**TASK TO CARRY OUT:**
Provide the data again in its entirety, exactly as given.

**RECORDS FOR PROCESSING:**
---------------

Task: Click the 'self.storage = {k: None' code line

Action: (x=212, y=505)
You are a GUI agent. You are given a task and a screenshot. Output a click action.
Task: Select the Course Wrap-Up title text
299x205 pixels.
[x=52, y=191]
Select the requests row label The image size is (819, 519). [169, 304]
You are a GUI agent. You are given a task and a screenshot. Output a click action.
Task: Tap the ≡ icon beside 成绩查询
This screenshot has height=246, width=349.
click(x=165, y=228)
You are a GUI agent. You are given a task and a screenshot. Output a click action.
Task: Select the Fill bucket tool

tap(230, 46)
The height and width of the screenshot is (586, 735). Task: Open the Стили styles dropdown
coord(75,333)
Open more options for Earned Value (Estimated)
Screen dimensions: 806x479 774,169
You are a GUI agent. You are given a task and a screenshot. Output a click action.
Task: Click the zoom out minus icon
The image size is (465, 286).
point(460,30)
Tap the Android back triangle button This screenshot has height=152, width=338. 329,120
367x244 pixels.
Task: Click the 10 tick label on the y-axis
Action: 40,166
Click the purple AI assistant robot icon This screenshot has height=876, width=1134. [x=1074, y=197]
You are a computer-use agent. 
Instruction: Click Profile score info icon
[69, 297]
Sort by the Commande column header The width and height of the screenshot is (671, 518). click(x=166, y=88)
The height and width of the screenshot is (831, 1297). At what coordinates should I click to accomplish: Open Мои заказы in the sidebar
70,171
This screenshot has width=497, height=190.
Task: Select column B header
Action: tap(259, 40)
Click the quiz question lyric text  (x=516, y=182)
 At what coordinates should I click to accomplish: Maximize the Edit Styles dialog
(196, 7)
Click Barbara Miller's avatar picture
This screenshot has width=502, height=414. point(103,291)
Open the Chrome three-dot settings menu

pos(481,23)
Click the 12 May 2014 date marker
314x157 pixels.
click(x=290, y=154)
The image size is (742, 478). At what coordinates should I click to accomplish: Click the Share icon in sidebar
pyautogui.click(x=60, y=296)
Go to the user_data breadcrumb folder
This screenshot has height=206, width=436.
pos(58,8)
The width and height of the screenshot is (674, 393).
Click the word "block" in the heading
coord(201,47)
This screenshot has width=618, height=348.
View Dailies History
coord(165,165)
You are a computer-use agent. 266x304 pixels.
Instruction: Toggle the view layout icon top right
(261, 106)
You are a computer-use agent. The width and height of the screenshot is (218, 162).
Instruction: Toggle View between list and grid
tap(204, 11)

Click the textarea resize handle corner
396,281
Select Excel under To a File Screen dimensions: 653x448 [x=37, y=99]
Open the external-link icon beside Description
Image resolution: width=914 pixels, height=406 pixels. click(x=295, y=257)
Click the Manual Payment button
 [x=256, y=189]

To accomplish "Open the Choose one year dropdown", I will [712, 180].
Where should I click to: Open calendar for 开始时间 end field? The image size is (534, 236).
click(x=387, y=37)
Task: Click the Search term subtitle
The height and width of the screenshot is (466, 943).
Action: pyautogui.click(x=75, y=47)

---------------

**WORKED SOLUTION:**
Task: Click the 'self.storage = {k: None' code line

Action: (x=212, y=505)
You are a GUI agent. You are given a task and a screenshot. Output a click action.
Task: Select the Course Wrap-Up title text
299x205 pixels.
[x=52, y=191]
Select the requests row label The image size is (819, 519). [169, 304]
You are a GUI agent. You are given a task and a screenshot. Output a click action.
Task: Tap the ≡ icon beside 成绩查询
This screenshot has height=246, width=349.
click(x=165, y=228)
You are a GUI agent. You are given a task and a screenshot. Output a click action.
Task: Select the Fill bucket tool

tap(230, 46)
The height and width of the screenshot is (586, 735). Task: Open the Стили styles dropdown
coord(75,333)
Open more options for Earned Value (Estimated)
Screen dimensions: 806x479 774,169
You are a GUI agent. You are given a task and a screenshot. Output a click action.
Task: Click the zoom out minus icon
The image size is (465, 286).
point(460,30)
Tap the Android back triangle button This screenshot has height=152, width=338. 329,120
367x244 pixels.
Task: Click the 10 tick label on the y-axis
Action: 40,166
Click the purple AI assistant robot icon This screenshot has height=876, width=1134. [x=1074, y=197]
You are a computer-use agent. 
Instruction: Click Profile score info icon
[69, 297]
Sort by the Commande column header The width and height of the screenshot is (671, 518). click(x=166, y=88)
The height and width of the screenshot is (831, 1297). At what coordinates should I click to accomplish: Open Мои заказы in the sidebar
70,171
This screenshot has width=497, height=190.
Task: Select column B header
Action: tap(259, 40)
Click the quiz question lyric text  (x=516, y=182)
 At what coordinates should I click to accomplish: Maximize the Edit Styles dialog
(196, 7)
Click Barbara Miller's avatar picture
This screenshot has width=502, height=414. point(103,291)
Open the Chrome three-dot settings menu

pos(481,23)
Click the 12 May 2014 date marker
314x157 pixels.
click(x=290, y=154)
The image size is (742, 478). At what coordinates should I click to accomplish: Click the Share icon in sidebar
pyautogui.click(x=60, y=296)
Go to the user_data breadcrumb folder
This screenshot has height=206, width=436.
pos(58,8)
The width and height of the screenshot is (674, 393).
Click the word "block" in the heading
coord(201,47)
This screenshot has width=618, height=348.
View Dailies History
coord(165,165)
You are a computer-use agent. 266x304 pixels.
Instruction: Toggle the view layout icon top right
(261, 106)
You are a computer-use agent. The width and height of the screenshot is (218, 162).
Instruction: Toggle View between list and grid
tap(204, 11)

Click the textarea resize handle corner
396,281
Select Excel under To a File Screen dimensions: 653x448 [x=37, y=99]
Open the external-link icon beside Description
Image resolution: width=914 pixels, height=406 pixels. click(x=295, y=257)
Click the Manual Payment button
 [x=256, y=189]

To accomplish "Open the Choose one year dropdown", I will [712, 180].
Where should I click to: Open calendar for 开始时间 end field? The image size is (534, 236).
click(x=387, y=37)
Task: Click the Search term subtitle
The height and width of the screenshot is (466, 943).
Action: pyautogui.click(x=75, y=47)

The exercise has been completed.